Truncated suitability

If you prefer only the chi-square interior, set suitability_truncated = TRUE:

origin_trunc <- predict(origin_ellipse,env_scaled,
                        include_suitability = FALSE,
                        suitability_truncated = TRUE,
                        include_mahalanobis = FALSE)
stoch_trunc <- predict(stochastic_ellipse, env_scaled,
                        include_suitability = FALSE,
                        suitability_truncated = TRUE,
                        include_mahalanobis = FALSE)
det_trunc <- predict(deterministic_ellipse, env_scaled,
                        include_suitability = FALSE,
                        suitability_truncated = TRUE,
                        include_mahalanobis = FALSE)

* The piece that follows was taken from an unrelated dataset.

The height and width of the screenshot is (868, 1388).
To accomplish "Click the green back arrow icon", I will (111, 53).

trunc_stack <- c(origin_trunc[["suitability_trunc"]],
                 stoch_trunc[["suitability_trunc"]],
                 det_trunc[["suitability_trunc"]])
names(trunc_stack) <- c("Raw (unthinned)",
                        "Stochastic thinning",
                        "Deterministic thinning")
terra::plot(trunc_stack, nc = 3, mar = c(2, 2, 2.5, 4))

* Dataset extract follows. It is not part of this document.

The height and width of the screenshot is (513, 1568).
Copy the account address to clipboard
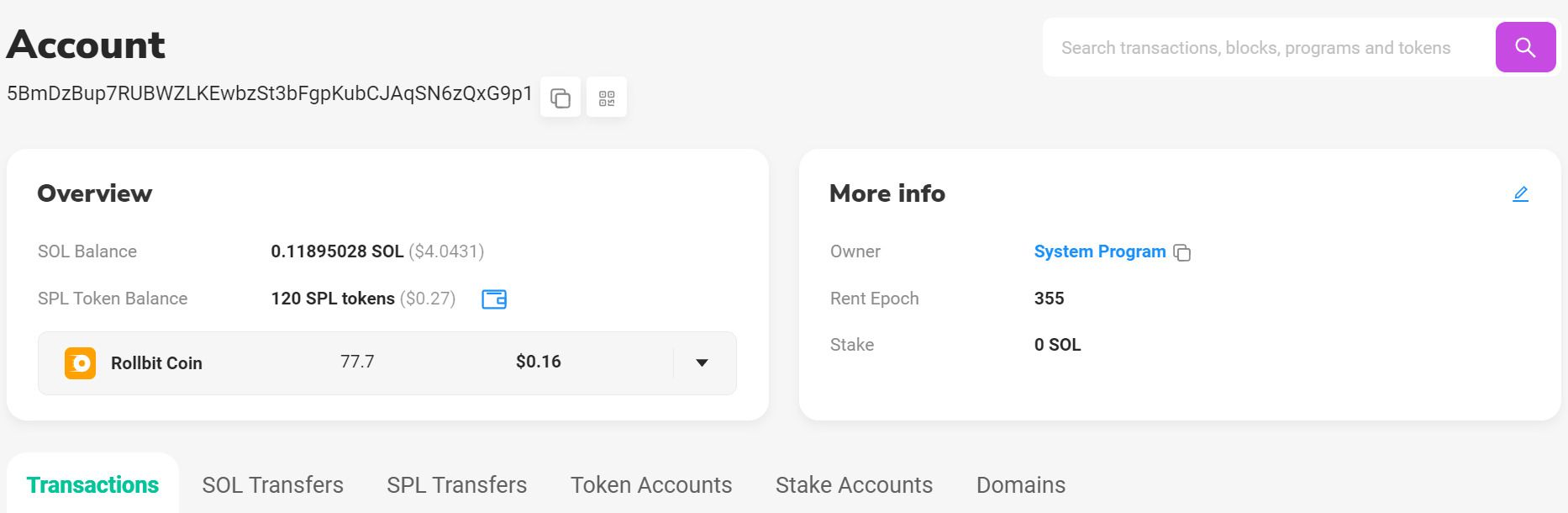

Values outside the chi-square contour are NA, leaving only the “core” niche.

Summarising the difference

summary_df <- data.frame(
  model = c("Raw", "Stochastic", "Deterministic"),
  mean_suit = sapply(list(origin_pred, stochastic_pred, deterministic_pred),
                        function(p) mean(terra::values(p[["suitability"]]), na.rm = TRUE)),
  median_suit = sapply(list(origin_pred, stochastic_pred, deterministic_pred),
                        function(p) median(terra::values(p[["suitability"]]), na.rm = TRUE))
)
summary_df
#>           model  mean_suit  median_suit
#> 1           Raw 0.01575929 8.268550e-06
#> 2    Stochastic 0.12812961 7.113131e-02
#> 3 Deterministic 0.15473723 9.700130e-02

A drop in mean / median suitability after thinning is the expected effect: bias correction makes the model less willing to call under-sampled environments “highly suitable”.